Pixel coordinate grounding data:
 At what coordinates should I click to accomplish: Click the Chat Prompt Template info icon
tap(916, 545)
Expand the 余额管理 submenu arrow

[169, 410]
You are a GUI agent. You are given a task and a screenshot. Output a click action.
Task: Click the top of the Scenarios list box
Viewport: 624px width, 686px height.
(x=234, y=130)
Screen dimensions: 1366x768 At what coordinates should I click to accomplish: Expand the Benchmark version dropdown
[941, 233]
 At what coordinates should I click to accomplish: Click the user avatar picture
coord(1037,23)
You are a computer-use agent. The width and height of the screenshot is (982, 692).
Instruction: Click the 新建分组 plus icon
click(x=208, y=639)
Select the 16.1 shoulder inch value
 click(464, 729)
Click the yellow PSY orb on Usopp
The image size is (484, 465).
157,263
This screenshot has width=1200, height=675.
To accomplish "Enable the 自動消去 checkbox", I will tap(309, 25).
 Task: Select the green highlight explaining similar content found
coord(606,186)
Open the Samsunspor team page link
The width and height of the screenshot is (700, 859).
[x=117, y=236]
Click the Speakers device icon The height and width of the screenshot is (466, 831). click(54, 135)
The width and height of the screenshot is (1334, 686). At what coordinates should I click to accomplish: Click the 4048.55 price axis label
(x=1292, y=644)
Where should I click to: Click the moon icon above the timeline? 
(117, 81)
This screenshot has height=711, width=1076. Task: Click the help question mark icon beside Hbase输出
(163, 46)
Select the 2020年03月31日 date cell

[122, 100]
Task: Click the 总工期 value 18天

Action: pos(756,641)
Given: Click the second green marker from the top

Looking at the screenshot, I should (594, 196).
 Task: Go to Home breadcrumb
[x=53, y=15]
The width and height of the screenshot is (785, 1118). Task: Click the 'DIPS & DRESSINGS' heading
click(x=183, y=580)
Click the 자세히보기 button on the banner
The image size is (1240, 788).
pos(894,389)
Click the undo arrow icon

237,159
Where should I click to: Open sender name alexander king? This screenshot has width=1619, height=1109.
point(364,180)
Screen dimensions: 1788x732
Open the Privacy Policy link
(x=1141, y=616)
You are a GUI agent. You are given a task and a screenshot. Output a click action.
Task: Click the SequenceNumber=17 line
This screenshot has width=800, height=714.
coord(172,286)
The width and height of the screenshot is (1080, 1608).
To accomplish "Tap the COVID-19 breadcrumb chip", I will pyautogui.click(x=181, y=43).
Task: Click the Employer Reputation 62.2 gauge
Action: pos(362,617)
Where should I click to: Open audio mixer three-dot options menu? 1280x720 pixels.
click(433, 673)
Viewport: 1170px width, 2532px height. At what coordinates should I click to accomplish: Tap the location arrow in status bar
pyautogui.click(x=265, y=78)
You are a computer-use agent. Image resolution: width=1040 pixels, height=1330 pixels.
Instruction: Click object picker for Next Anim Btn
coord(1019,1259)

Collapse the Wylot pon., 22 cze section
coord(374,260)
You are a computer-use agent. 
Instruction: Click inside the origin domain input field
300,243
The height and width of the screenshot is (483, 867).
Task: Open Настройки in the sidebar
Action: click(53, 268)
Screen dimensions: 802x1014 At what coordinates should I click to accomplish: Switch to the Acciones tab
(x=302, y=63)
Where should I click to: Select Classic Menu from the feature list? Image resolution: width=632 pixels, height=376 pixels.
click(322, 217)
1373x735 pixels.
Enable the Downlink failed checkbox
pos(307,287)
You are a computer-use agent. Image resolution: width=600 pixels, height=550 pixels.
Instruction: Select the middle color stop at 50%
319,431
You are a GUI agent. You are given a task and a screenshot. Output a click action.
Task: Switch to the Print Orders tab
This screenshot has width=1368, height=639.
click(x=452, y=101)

EXERCISE AIM: Which lines above hold the word "computer"? Copy each of them.

WRITTEN SOLUTION:
You are a computer-use agent. The width and height of the screenshot is (982, 692).
You are a computer-use agent. Image resolution: width=1040 pixels, height=1330 pixels.
You are a computer-use agent. 
You are a computer-use agent. Image resolution: width=600 pixels, height=550 pixels.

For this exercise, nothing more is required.